I'm seeing this issue - it looks like the cause lies somewhere on the AWS side.

I performed a test where I created an Amplify branch with the basic creds base64encode("username:password") which should encode to dXNlcm5hbWU6cGFzc3dvcmQ=, then got the branch details using the CLI to check the value, which came back as dXNlcm5hbWU6TmQxQjU3Lzh3YkJnY1BGTVNpNUR5QT09fHxLVXVJSS9RY3RicVlaSk8rZE9FaW1hWlQ5S0s4SVFMWlR3dldlaG5pcmU4PQ== which decodes to username:Nd1B57/8wbBgcPFMSi5DyA==||KUuII/QctbqYZJO+dOEimaZT9KK8IQLZTwvWehnire8=. Logging in with username:password still works, so it looks like AWS hashes the password again before storing it. I'll confirm with AWS Support.

[MauroSoli]

@srgustafson8 Did you receive any confirmation from AWS support?

[srgustafson8]

@srgustafson8 Did you receive any confirmation from AWS support?
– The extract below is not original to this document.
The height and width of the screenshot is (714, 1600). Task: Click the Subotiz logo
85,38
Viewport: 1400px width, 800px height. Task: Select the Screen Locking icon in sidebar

Not yet, but thank you for the reminder to chase them!

[andraspatka-dev]

+1 this is pretty annoying

[srgustafson8]

Just found an update buried in my inbox:

Kindly note that I have received an update from the team. They have confirmed that the decoded password we are seeing is the encrypted value and that AWS does not store unencrypted credentials anywhere, and hence it is not possible to fetch the same using any API calls.

May need to supress the diff in terraform or do something else, using the output of this field elsewhere (e.g. CloudFront) results in a failure as the credentials are different. At minimum a documentation update is required I think

[lesinigo]

We don't need to fetch the actual password value from AWS, we just need to store their encrypted version (or even an hash of it) to check for changes. If it stays the same as we got during an apply run we should be sure that it hasn't changed.

But I'm not familiar with the internals of Terraform and/or of the AWS provider so I don't know if and how this would actually be possible.